## Start
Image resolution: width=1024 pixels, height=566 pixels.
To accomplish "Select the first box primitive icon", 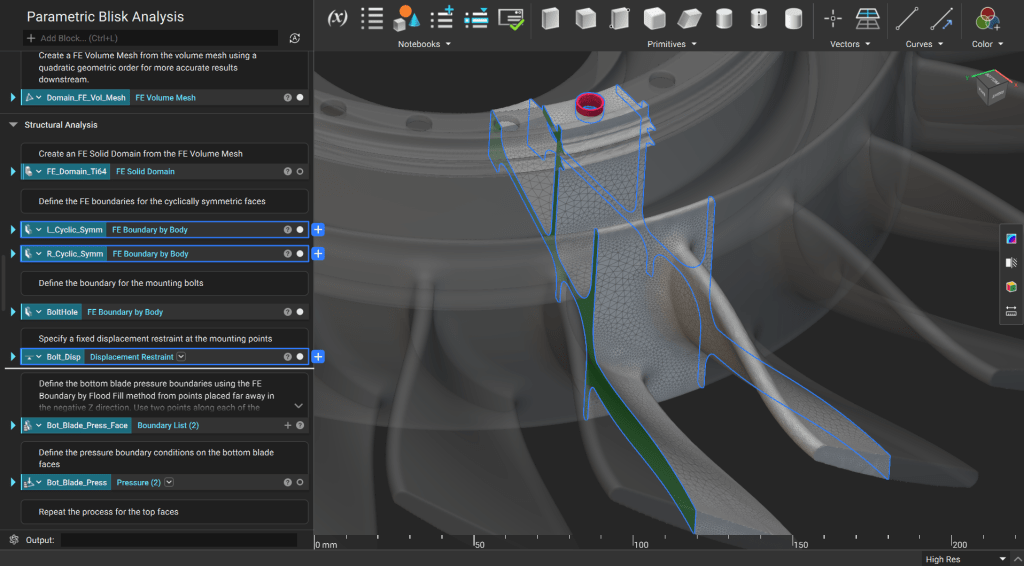I will pos(550,18).
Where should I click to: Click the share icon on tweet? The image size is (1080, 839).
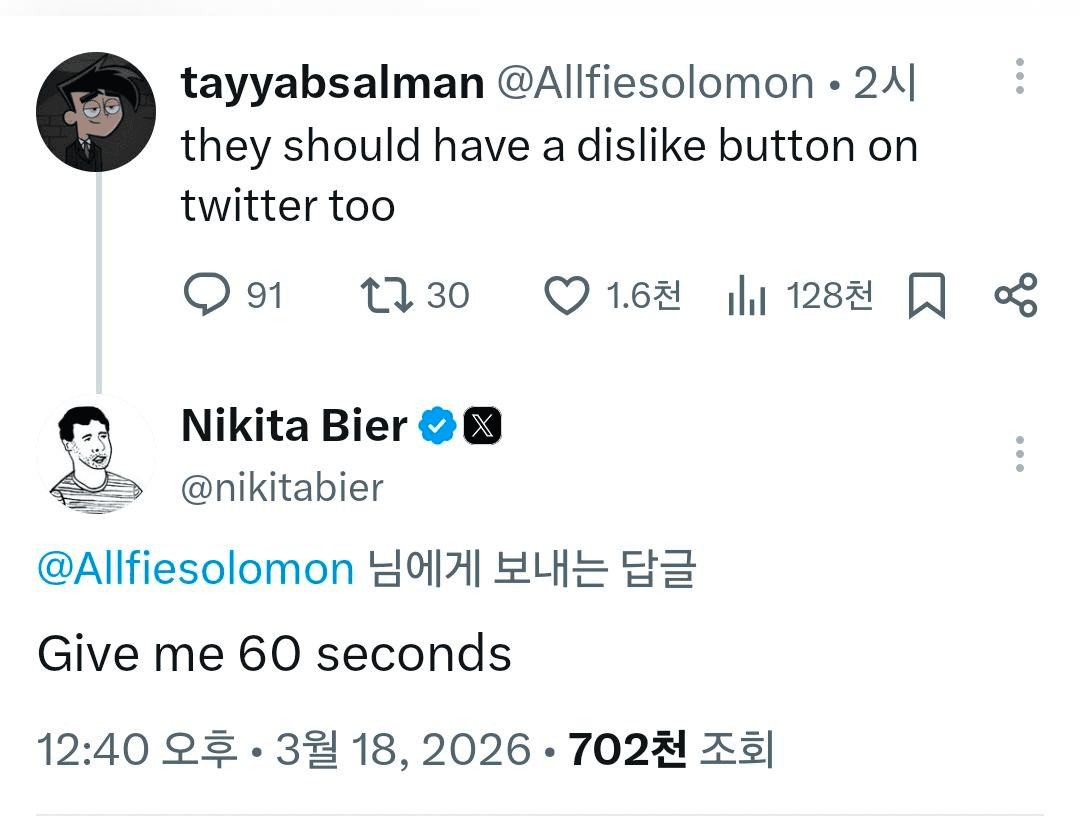pyautogui.click(x=1016, y=295)
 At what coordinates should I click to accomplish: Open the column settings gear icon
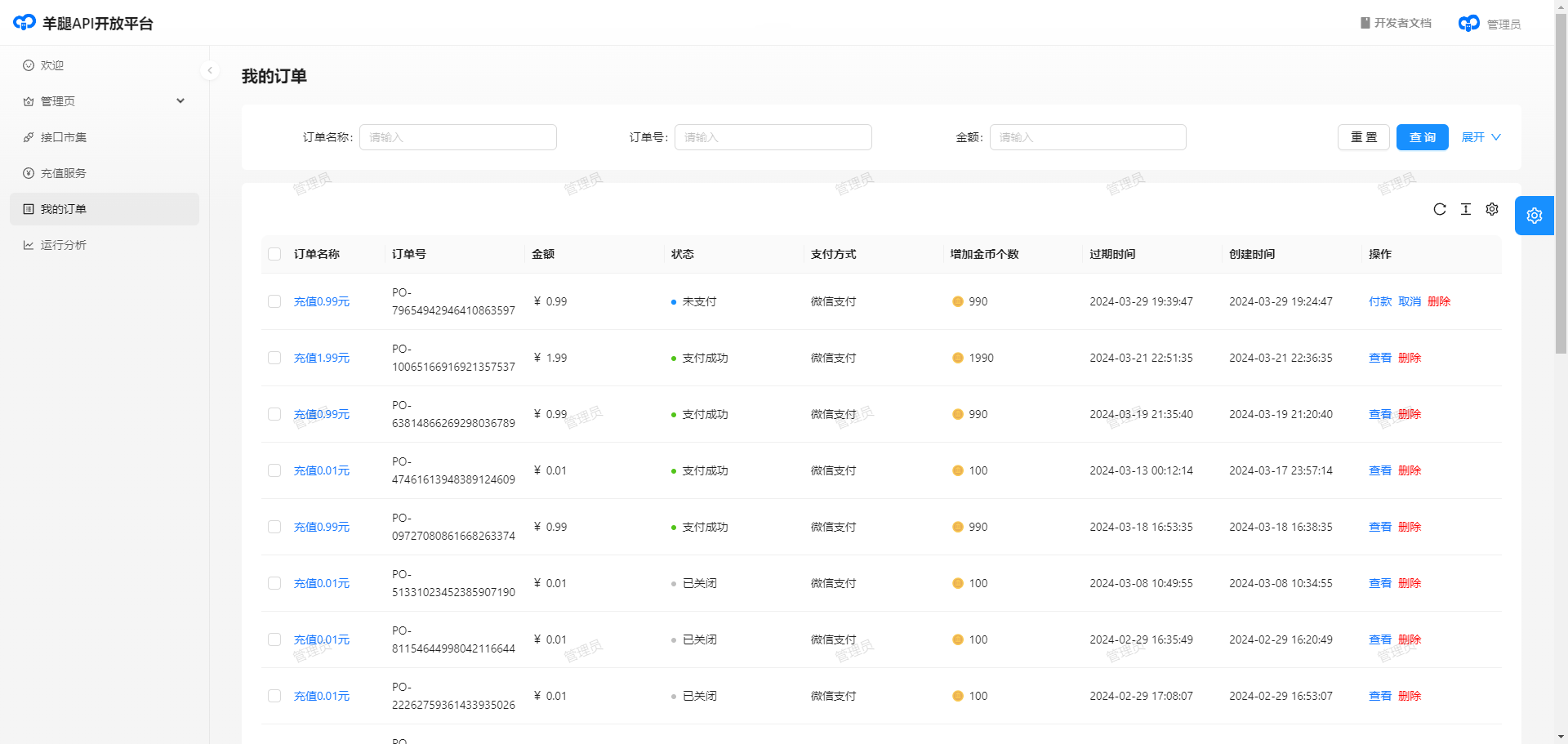tap(1492, 209)
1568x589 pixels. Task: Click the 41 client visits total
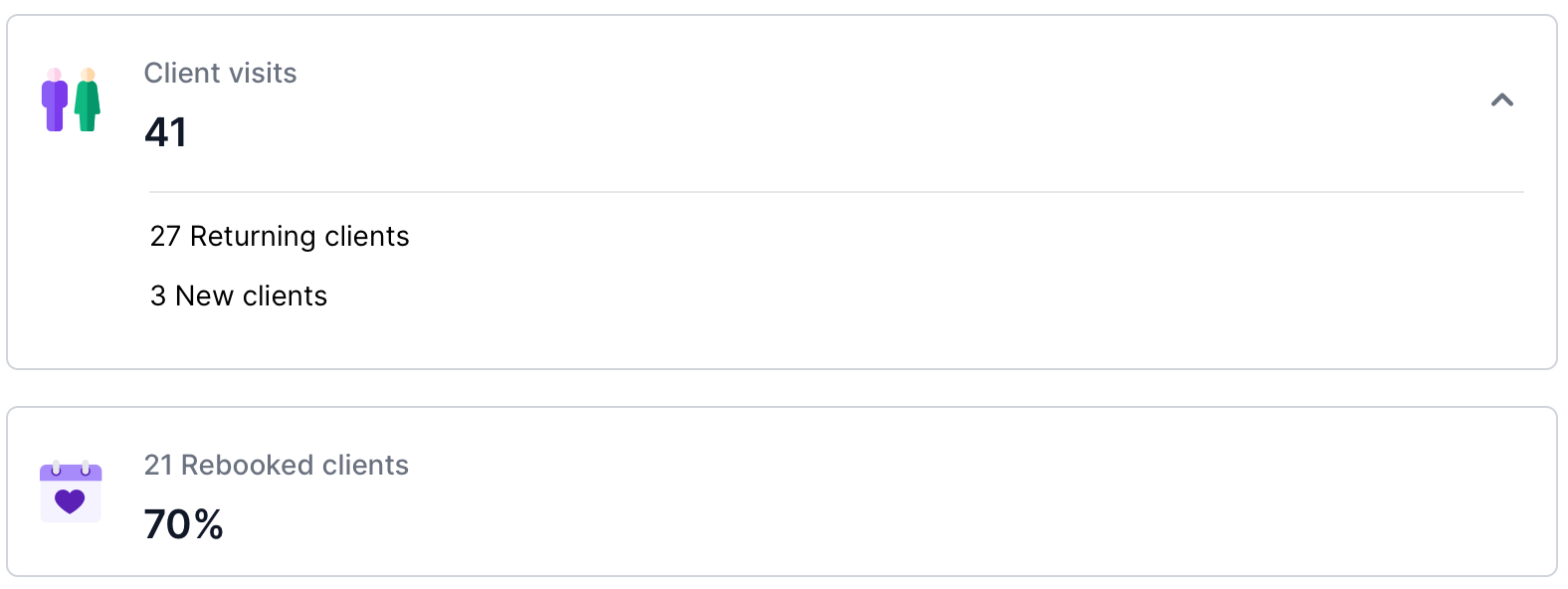(x=165, y=132)
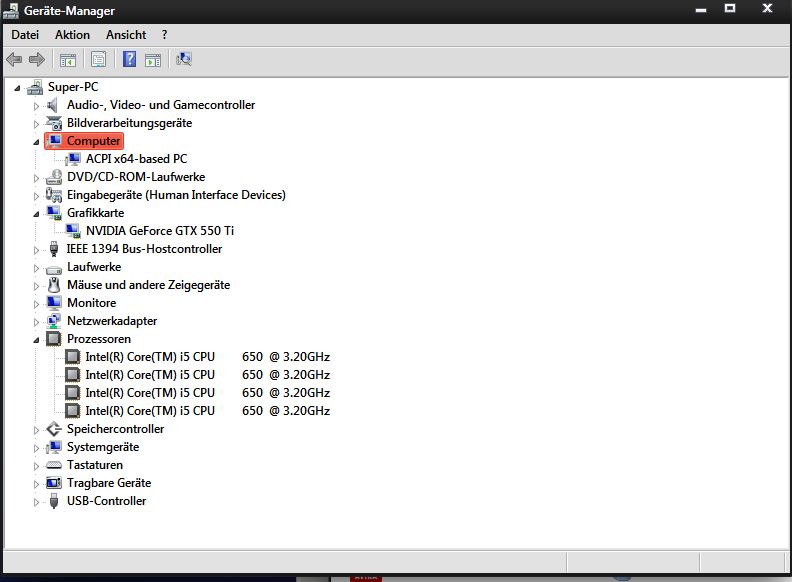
## End
WRITTEN PROBLEM — Please repeat every line of the data from the line containing "At what coordinates" through the end of the data, inclusive, and shift each coordinate in the answers by -40. Leave the pictures out.

WORKED ANSWER —
 At what coordinates should I click to accomplish: Open the column settings gear icon
tap(1452, 169)
1568x589 pixels. Task: Click the 41 client visits total
(x=125, y=92)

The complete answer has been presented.